PROBLEM STATEMENT
Give back the entries verbatim.

=== INFORMATION PROVIDED ===

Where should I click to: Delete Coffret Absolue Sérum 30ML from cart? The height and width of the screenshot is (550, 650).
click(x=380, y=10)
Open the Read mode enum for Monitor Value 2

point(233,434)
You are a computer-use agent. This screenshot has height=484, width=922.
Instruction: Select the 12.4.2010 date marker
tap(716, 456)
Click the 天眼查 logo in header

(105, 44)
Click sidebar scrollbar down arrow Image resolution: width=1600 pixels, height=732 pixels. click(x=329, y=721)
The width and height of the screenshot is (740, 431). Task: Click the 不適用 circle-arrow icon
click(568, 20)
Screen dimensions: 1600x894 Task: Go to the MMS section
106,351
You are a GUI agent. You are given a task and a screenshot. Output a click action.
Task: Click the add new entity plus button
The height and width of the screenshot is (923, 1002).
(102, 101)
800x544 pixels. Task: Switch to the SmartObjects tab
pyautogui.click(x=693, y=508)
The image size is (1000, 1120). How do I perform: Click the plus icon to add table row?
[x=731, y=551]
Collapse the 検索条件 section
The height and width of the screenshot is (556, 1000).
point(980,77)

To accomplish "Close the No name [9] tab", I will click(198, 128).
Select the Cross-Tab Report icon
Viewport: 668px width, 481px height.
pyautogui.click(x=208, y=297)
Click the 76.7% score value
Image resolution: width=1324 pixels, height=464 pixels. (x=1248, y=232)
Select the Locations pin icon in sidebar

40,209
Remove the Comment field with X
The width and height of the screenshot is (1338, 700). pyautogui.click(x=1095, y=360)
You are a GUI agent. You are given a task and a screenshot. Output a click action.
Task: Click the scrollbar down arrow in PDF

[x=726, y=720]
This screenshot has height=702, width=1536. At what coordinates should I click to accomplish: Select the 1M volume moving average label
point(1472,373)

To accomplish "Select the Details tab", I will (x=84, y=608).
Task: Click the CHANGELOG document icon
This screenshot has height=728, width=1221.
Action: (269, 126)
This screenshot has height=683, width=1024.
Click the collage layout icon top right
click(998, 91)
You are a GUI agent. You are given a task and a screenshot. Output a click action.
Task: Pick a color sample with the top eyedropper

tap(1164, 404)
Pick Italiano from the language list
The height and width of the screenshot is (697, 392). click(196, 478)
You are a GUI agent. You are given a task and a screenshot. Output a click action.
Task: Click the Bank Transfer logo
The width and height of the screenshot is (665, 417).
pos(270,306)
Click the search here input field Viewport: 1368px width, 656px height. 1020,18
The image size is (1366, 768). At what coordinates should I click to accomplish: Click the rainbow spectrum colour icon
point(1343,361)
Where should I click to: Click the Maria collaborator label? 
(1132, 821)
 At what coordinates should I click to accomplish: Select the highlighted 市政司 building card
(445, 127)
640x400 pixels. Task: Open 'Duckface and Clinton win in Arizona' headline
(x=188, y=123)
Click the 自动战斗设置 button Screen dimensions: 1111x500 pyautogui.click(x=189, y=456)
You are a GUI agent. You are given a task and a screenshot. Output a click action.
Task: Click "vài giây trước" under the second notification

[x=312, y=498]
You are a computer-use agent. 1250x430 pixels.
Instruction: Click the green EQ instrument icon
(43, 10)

===

OUTPUT OF THE TASK
Where should I click to: Delete Coffret Absolue Sérum 30ML from cart? The height and width of the screenshot is (550, 650).
click(x=380, y=10)
Open the Read mode enum for Monitor Value 2

point(233,434)
You are a computer-use agent. This screenshot has height=484, width=922.
Instruction: Select the 12.4.2010 date marker
tap(716, 456)
Click the 天眼查 logo in header

(105, 44)
Click sidebar scrollbar down arrow Image resolution: width=1600 pixels, height=732 pixels. click(x=329, y=721)
The width and height of the screenshot is (740, 431). Task: Click the 不適用 circle-arrow icon
click(568, 20)
Screen dimensions: 1600x894 Task: Go to the MMS section
106,351
You are a GUI agent. You are given a task and a screenshot. Output a click action.
Task: Click the add new entity plus button
The height and width of the screenshot is (923, 1002).
(102, 101)
800x544 pixels. Task: Switch to the SmartObjects tab
pyautogui.click(x=693, y=508)
The image size is (1000, 1120). How do I perform: Click the plus icon to add table row?
[x=731, y=551]
Collapse the 検索条件 section
The height and width of the screenshot is (556, 1000).
point(980,77)

To accomplish "Close the No name [9] tab", I will click(198, 128).
Select the Cross-Tab Report icon
Viewport: 668px width, 481px height.
pyautogui.click(x=208, y=297)
Click the 76.7% score value
Image resolution: width=1324 pixels, height=464 pixels. (x=1248, y=232)
Select the Locations pin icon in sidebar

40,209
Remove the Comment field with X
The width and height of the screenshot is (1338, 700). pyautogui.click(x=1095, y=360)
You are a GUI agent. You are given a task and a screenshot. Output a click action.
Task: Click the scrollbar down arrow in PDF

[x=726, y=720]
This screenshot has height=702, width=1536. At what coordinates should I click to accomplish: Select the 1M volume moving average label
point(1472,373)

To accomplish "Select the Details tab", I will (x=84, y=608).
Task: Click the CHANGELOG document icon
This screenshot has height=728, width=1221.
Action: (269, 126)
This screenshot has height=683, width=1024.
Click the collage layout icon top right
click(998, 91)
You are a GUI agent. You are given a task and a screenshot. Output a click action.
Task: Pick a color sample with the top eyedropper

tap(1164, 404)
Pick Italiano from the language list
The height and width of the screenshot is (697, 392). click(196, 478)
You are a GUI agent. You are given a task and a screenshot. Output a click action.
Task: Click the Bank Transfer logo
The width and height of the screenshot is (665, 417).
pos(270,306)
Click the search here input field Viewport: 1368px width, 656px height. 1020,18
The image size is (1366, 768). At what coordinates should I click to accomplish: Click the rainbow spectrum colour icon
point(1343,361)
Where should I click to: Click the Maria collaborator label? 
(1132, 821)
 At what coordinates should I click to accomplish: Select the highlighted 市政司 building card
(445, 127)
640x400 pixels. Task: Open 'Duckface and Clinton win in Arizona' headline
(x=188, y=123)
Click the 自动战斗设置 button Screen dimensions: 1111x500 pyautogui.click(x=189, y=456)
You are a GUI agent. You are given a task and a screenshot. Output a click action.
Task: Click "vài giây trước" under the second notification

[x=312, y=498]
You are a computer-use agent. 1250x430 pixels.
Instruction: Click the green EQ instrument icon
(43, 10)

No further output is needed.